__PASSAGE GIVEN__.
I have also tried using the following code to create my texture:
// fill with solid red
GLubyte buffer[3] = {255, 0, 0};
CCTexture2D *texture = [[CCTexture2D alloc] initWithData:buffer pixelFormat:kCCTexture2DPixelFormat_RGB888 pixelsWide:1 pixelsHigh:1 contentSize:m];
While the above works fairly well, it is still slower than just grabbing the texture from a CCSprite. Basically, I am looking for a way to generate a dynamic texture as efficiently as possible.
Here is the code I am using to fill my polygons:
GLubyte buffer[3] = {arc4random()%256,arc4random()%256,arc4random()%256};
CGSize size;
size.width = 2; size.height = 2;
CCTexture2D *texture = [[CCTexture2D alloc] initWithData:buffer pixelFormat:kCCTexture2DPixelFormat_RGB888 pixelsWide:1 pixelsHigh:1 contentSize:size];
ccTexParams params = {GL_LINEAR, GL_LINEAR, GL_REPEAT, GL_REPEAT};
[texture setTexParameters:¶ms];
ccGLBindTexture2D([texture name]);
glVertexAttribPointer(kCCVertexAttrib_Position, 2, GL_FLOAT, GL_FALSE, 0, array); //where array is an array of points defining a polygon
glVertexAttribPointer(kCCVertexAttrib_TexCoords, 2, GL_FLOAT, GL_FALSE, 0, array);
glDrawArrays(GL_TRIANGLE_STRIP, 0, (GLsizei)4);
[texture dealloc];
Any help is appreciated.
Maybe what you are looking for is a mutable texture?
Here is a great blog post which utilizes CCMutableTextures http://www.cocos2d-iphone.org/pixel-based-destructible-ground-with-cocos2d/
Here is my open source project https://github.com/crebstar/PWNDestructibleTerrain
This is an open source project I've been working on over the Summer to create destructible terrain environments. The repo I just posted is without physics (soon to come), but provides an interface that wraps around mutable textures for sprites. It is fairly primitive as I started working on it a month ago, but it demonstrates how to use the CCMutableTexture class.
Around two or so years ago, Lam Hoang Pham released the CCMutableTexture class as open source. I built upon and around his library to provide more drawing utility and various other small features. The one caveat with using the CCMutableTexture class is you cannot use PVR's and must use a UIImage to provide the texture. I haven't noticed many performance issues with this method. The main problem would be you can't use a spritesheet.

__DATA SECTION__.
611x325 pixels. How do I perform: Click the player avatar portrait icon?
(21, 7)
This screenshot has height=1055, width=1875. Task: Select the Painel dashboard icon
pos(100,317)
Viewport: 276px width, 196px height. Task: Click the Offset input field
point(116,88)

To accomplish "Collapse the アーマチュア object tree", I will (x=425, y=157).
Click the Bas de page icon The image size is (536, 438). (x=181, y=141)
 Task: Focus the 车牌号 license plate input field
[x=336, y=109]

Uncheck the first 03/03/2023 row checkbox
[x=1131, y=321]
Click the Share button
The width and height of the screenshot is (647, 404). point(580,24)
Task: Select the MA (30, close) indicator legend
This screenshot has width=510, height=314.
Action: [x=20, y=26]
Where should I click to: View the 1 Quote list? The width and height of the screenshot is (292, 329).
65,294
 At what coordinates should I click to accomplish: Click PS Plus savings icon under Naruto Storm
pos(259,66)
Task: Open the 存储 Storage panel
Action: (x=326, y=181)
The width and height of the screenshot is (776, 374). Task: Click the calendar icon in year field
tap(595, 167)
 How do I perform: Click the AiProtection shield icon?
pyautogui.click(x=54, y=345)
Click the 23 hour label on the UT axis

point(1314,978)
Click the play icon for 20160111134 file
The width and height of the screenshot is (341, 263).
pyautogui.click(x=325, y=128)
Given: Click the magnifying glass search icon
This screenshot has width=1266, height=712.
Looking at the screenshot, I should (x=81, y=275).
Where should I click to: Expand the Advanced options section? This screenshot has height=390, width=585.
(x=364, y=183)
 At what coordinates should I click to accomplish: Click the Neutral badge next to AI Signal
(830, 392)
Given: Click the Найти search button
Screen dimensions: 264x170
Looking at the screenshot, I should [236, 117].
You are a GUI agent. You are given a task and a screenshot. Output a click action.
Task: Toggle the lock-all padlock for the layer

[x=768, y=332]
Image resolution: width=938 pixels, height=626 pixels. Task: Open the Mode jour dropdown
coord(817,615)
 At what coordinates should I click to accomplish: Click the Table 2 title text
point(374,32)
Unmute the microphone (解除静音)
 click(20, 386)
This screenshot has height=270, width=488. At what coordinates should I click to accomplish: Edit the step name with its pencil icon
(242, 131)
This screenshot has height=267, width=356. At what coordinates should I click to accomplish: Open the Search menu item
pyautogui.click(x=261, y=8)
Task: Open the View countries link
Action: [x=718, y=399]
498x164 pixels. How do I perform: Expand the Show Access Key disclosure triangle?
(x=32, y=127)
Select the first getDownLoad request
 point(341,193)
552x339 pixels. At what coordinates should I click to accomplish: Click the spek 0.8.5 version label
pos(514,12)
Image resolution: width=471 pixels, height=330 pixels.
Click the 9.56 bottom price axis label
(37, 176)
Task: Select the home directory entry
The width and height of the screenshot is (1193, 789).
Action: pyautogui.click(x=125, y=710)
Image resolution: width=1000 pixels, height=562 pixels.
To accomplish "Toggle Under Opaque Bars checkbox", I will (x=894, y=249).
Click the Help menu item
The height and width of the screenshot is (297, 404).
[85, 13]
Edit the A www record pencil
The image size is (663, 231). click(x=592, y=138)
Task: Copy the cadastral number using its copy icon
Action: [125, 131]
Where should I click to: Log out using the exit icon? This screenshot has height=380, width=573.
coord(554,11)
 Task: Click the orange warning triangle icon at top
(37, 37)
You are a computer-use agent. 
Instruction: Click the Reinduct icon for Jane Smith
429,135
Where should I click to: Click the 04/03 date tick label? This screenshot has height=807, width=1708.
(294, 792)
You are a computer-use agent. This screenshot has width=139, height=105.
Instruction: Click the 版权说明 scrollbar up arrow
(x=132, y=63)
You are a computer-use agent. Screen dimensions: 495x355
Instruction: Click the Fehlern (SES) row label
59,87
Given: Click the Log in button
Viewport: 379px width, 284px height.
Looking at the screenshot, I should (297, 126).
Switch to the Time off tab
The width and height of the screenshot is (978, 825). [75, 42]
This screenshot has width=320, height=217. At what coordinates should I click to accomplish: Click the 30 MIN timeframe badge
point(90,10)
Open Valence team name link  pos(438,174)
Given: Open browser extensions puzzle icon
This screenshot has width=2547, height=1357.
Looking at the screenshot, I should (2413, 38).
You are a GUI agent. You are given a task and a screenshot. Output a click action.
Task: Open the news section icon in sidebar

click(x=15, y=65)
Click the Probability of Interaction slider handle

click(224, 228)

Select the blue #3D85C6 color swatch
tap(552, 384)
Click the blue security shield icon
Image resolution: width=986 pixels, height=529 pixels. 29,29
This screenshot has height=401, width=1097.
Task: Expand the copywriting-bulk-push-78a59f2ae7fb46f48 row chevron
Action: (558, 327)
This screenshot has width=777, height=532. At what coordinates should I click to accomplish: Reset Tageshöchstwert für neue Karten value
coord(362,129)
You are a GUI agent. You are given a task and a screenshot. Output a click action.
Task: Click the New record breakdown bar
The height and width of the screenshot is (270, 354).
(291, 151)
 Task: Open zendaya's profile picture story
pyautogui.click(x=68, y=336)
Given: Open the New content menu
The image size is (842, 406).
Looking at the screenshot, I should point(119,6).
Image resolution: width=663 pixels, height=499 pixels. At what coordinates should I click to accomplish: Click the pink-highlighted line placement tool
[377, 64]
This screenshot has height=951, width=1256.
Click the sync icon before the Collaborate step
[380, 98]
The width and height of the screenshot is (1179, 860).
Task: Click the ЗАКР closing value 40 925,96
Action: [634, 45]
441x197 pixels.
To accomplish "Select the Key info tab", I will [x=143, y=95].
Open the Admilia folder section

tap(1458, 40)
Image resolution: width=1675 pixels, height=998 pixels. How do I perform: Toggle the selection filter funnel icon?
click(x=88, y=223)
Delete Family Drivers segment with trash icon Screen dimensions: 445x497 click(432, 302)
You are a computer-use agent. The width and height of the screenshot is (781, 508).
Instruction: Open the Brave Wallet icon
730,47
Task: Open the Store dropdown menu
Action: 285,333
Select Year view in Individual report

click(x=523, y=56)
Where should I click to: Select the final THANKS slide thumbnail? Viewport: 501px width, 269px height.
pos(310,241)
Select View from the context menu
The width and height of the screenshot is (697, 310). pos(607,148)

__TASK DETAILS__.
Please state the caveat that the cocos2d texture thread gives for using the CCMutableTexture class. The rows have no connection to the thread about textures.

__RESULT FOR THIS TASK__.
You cannot use PVRs and must use a UIImage to provide the texture.